Credit unions are now looking for approval to hold crypto assets directly.
This comes after the federal regulator clarified that federally insured credit unions were allowed to partner with third-party crypto service providers last week.
The National Credit Union Administration (NCUA) said in a letter that credit unions can now allow their members to buy, sell, and hold digital assets, as long as certain conditions are met.
The guidance is part of a broader trend toward the traditional financial services industry increasingly embracing crypto assets.
The recent letter from the regulator gives credit unions assurance that they may need to move forward with partnerships, said Lance Noggle, senior director of advocacy for payments and cybersecurity at the Credit Union National Association.
According to Noggle, credit unions would ultimately like to offer crypto-related products and services directly, much like banks. Last year, the banking regulator Office of the Comptroller of the Currency (OCC) gave banks the green light to offer custody services for crypto. More recently, they had written permission from their supervisory office first.

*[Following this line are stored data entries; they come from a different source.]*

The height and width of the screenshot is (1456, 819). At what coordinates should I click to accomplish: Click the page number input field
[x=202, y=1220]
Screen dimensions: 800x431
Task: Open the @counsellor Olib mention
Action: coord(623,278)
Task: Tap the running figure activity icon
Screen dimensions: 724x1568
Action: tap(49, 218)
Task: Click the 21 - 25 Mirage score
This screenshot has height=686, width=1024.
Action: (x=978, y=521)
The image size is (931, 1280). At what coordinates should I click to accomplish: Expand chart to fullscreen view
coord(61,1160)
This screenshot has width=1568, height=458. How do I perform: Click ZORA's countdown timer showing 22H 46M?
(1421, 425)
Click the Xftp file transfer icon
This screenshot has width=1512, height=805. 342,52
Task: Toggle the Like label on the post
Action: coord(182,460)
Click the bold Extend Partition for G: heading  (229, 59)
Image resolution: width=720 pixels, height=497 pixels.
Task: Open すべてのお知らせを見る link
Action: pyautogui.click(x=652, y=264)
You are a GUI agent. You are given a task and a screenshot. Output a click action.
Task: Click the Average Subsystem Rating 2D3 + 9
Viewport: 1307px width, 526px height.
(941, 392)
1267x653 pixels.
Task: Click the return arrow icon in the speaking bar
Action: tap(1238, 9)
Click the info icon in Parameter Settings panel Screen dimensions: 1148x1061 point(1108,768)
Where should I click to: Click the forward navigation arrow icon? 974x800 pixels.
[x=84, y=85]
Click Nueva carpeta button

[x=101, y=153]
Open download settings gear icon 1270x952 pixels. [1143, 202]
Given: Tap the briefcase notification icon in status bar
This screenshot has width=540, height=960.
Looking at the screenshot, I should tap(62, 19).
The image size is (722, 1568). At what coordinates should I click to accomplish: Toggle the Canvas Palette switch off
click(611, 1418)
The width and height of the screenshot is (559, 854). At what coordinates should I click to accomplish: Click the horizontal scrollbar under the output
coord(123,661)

Without similar guidance as OCC, credit unions risk losing members to banks and seeing their industry “start to shrivel” because they cannot offer financial products and services that their customers want, Noggle said.
“It’ll help credit unions that have been kicking the tires move ahead and have a bit of a road map of what the regulator will expect,” he added.
Ann Kossachev, vice president of regulatory affairs for the National Association of Federally-Insured Credit Unions, told Bloomberg that her trade group is also looking for explicit approval for credit unions to offer crypto custody services.
Meanwhile, Bitcoin service provider NYDIG is already working with banks and credit unions and is expecting a couple hundred to roll out Bitcoin products to their customers by next summer.
With the federal regulators have made it “abundantly clear” that such partnerships are permitted, Patrick Sells, chief innovation officer at NYDIG, is expecting these numbers to rise further.